A customer wanted to group a set of data by one field, and within each group, sort the data by another field, and then sort the groups by that second field.

For example, given the following data set:

Name | Time |
---|---|

Charles | 11 |

Charles | 21 |

Alice | 20 |

Charles | 23 |

Alice | 29 |

Alice | 13 |

Charles | 17 |

Bob | 20 |

Alice | 13 |

Bob | 12 |

Alice | 26 |

Bob | 18 |

Charles | 18 |

Bob | 28 |

Alice | 23 |

Bob | 13 |

We group by name:

Name | Time |
---|---|

Alice | 20 |

Alice | 29 |

Alice | 13 |

Alice | 13 |

Alice | 26 |

Alice | 23 |

Bob | 20 |

Bob | 12 |

Bob | 18 |

Bob | 28 |

Bob | 13 |

Charles | 11 |

Charles | 21 |

Charles | 23 |

Charles | 17 |

Charles | 18 |

And then we sort each person’s time, shortest first.

Name | Time |
---|---|

Alice | 13 |

Alice | 13 |

Alice | 20 |

Alice | 23 |

Alice | 26 |

Alice | 29 |

Bob | 12 |

Bob | 13 |

Bob | 18 |

Bob | 20 |

Bob | 28 |

Charles | 11 |

Charles | 17 |

Charles | 18 |

Charles | 21 |

Charles | 23 |

And then we sort the people by their best time. Charles’s best time is 11 seconds, which is best overall, so his times go first. Bob’s best time is 12 seconds, so his group goes next. Alice’s best time is 13 seconds, so her group is last.

Name | Time |
---|---|

Charles | 11 |

Charles | 17 |

Charles | 18 |

Charles | 21 |

Charles | 23 |

Bob | 12 |

Bob | 13 |

Bob | 18 |

Bob | 20 |

Bob | 28 |

Alice | 13 |

Alice | 13 |

Alice | 20 |

Alice | 23 |

Alice | 26 |

Alice | 29 |

So we have a three-step LINQ query, where we group, and then sort each group, and then sort the groups.

var results = data.GroupBy(x => x.Name) // group by name .Select(g => g.OrderBy(x => x.Time)); // sort each group .OrderBy(g => g.First()) // sort the groups by best time .SelectMany(g => g); // flatten the groups

The last step is to use `SelectMany`

to convert the groups back into their individual members. This takes advantage of the fact that `IGrouping<TKey, out TElement>`

, derives from `IEnumerable<TElement>`

, so you can use the group as a collection.

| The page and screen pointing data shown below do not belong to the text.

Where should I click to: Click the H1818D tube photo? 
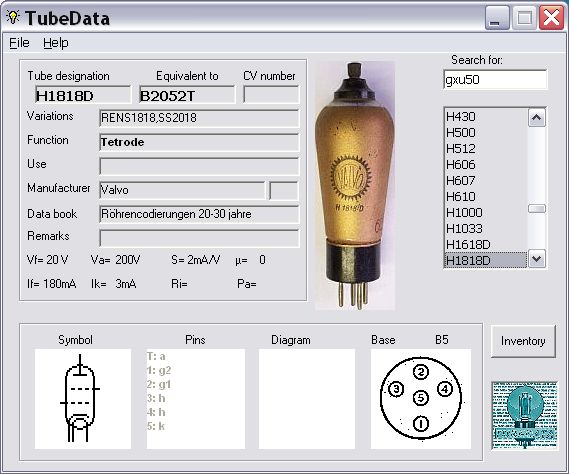[355, 185]
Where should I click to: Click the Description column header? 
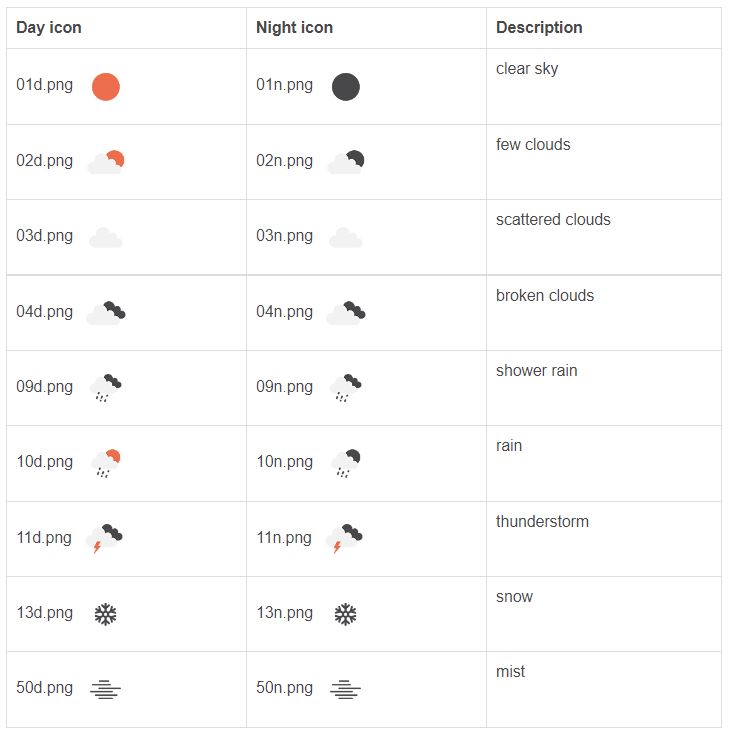click(x=539, y=28)
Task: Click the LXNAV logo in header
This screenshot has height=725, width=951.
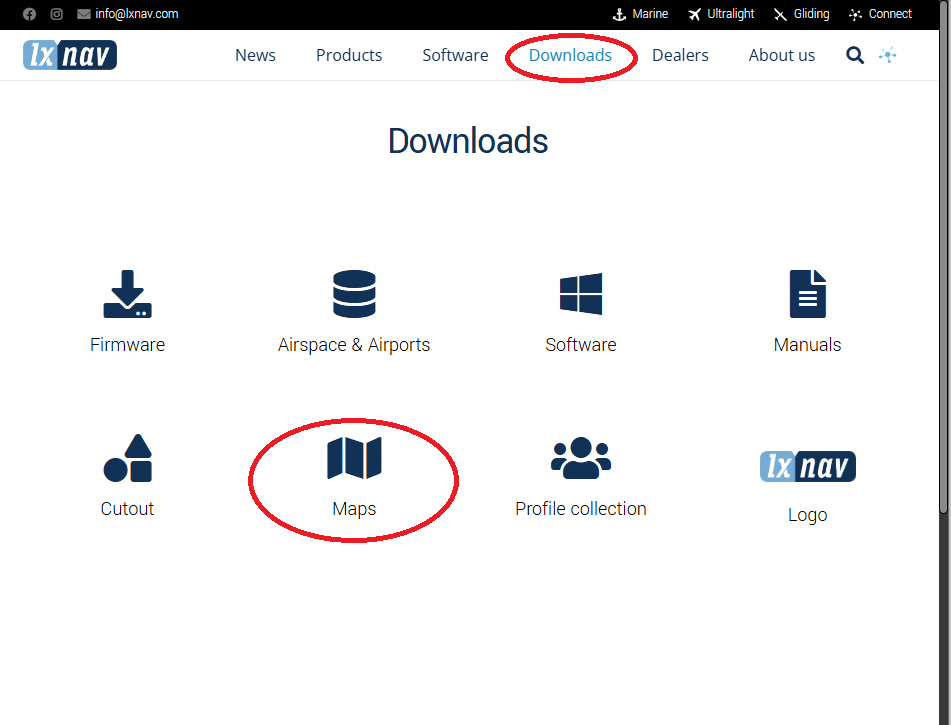Action: (70, 55)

But you can reduce this to a two-step operation: First sort globally by time, and then group them. The `GroupBy`

method is documented as reporting the groups in the order of first appearance, so this ensures that the fastest group comes first.

var results = data.OrderBy(x => x.Time) // sort globally by time .GroupBy(x => x.Name) // group by name (best time first) .SelectMany(g => g); // flatten the groups

It does slightly more work than the three-step query because it sorts the entire collection, even though it needed only to sort each group. But it looks slicker, and might even be easier to understand. Provided you understand that the grouping is stable.